そこまでは、カカシにもわからないが、目の前の子どもは、カトナは間違いなく怯え、恐れ、震えていた。
「、あ。ああああああああ、ああああ」
言葉にならない叫び声を上げ、カトナが両手で頭を抱え、その場に蹲る。
その脳裏に浮かぶのは、いくつもの人の顔、顔、顔、顔、顔。
泣きそうになった、弟の顔。
悔しそうに下を向いた、彼の顔。
嫌悪感を浮かべる、誰かもわからない顔。
憎しみに彩られた眼で、こちらの首を絞めてきた人の顔。
そして、自分を見てため息をつく、ふたりの―両親の顔。
カトナの中の感情が、爆ぜる。
「ごめっ、ごめんなさっ、ごめんなさい。ごめん、ごめん、ごめんなさっ」
「カトナ!?」
血相を変えて駆け寄ったカカシにも気づかず、カトナは何度も何度も謝罪を繰り返す。
その姿はまるで幼子の様で。
警戒心をむき出しにし、ぼろぼろと涙を流し、カトナは怯える。
カカシがそんなカトナを落ち着かせようと手を伸ばす。
それが、カトナの中の彼らに重なる。
恐怖で喉が凍りつく。
たったそれだけのことが、自分に伸ばされた手が首を絞め、息が出来なくなっていく感覚に、よく似ているなと、冷静な、忍びとしてのカトナがそう酷評した。
しかし、幼子は、そんな忍びになりきれない。
びくりと震え、カトナはカカシの手から逃げるように後ずさろうとするが、力が上手く入らない体では碌に後ずさりも出来ず、しりもちをつく程度にしかならない。

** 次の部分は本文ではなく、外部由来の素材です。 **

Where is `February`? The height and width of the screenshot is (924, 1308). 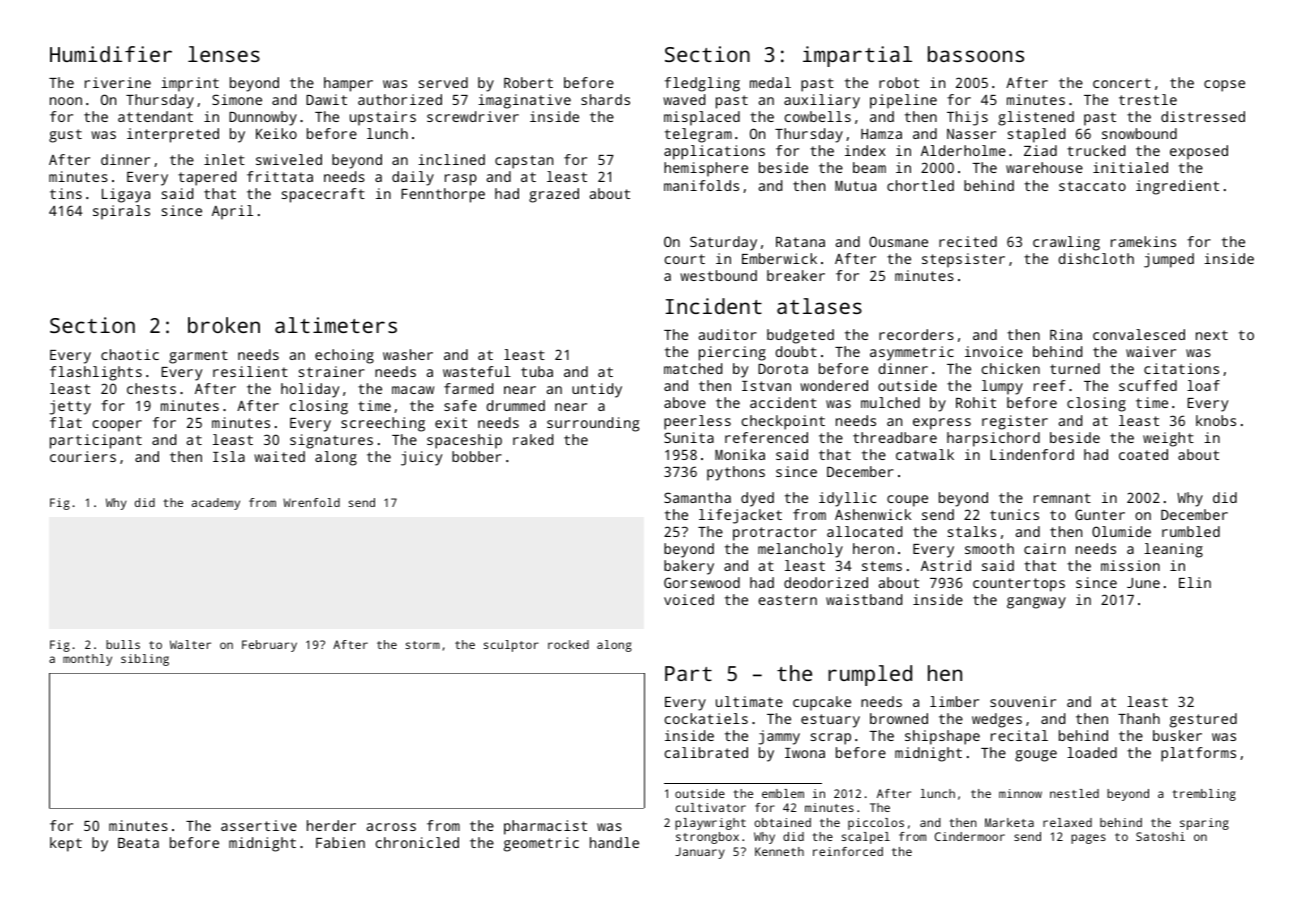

それでも逃げようと、カトナは頭を抑えていた両手を使い、なんとか後ずさる。
その姿の、なんと非力で弱弱しいことか。
思わず、手を伸ばしかけていたカカシを躊躇させる程度には、それはあまりにも可哀そうだった。
カカシから距離をとろうと後ずさり続けていたカトナの背中が、とんと、壁に当たる。
逃げ場がないと、カトナの手ががりがりと壁を引っ掻く。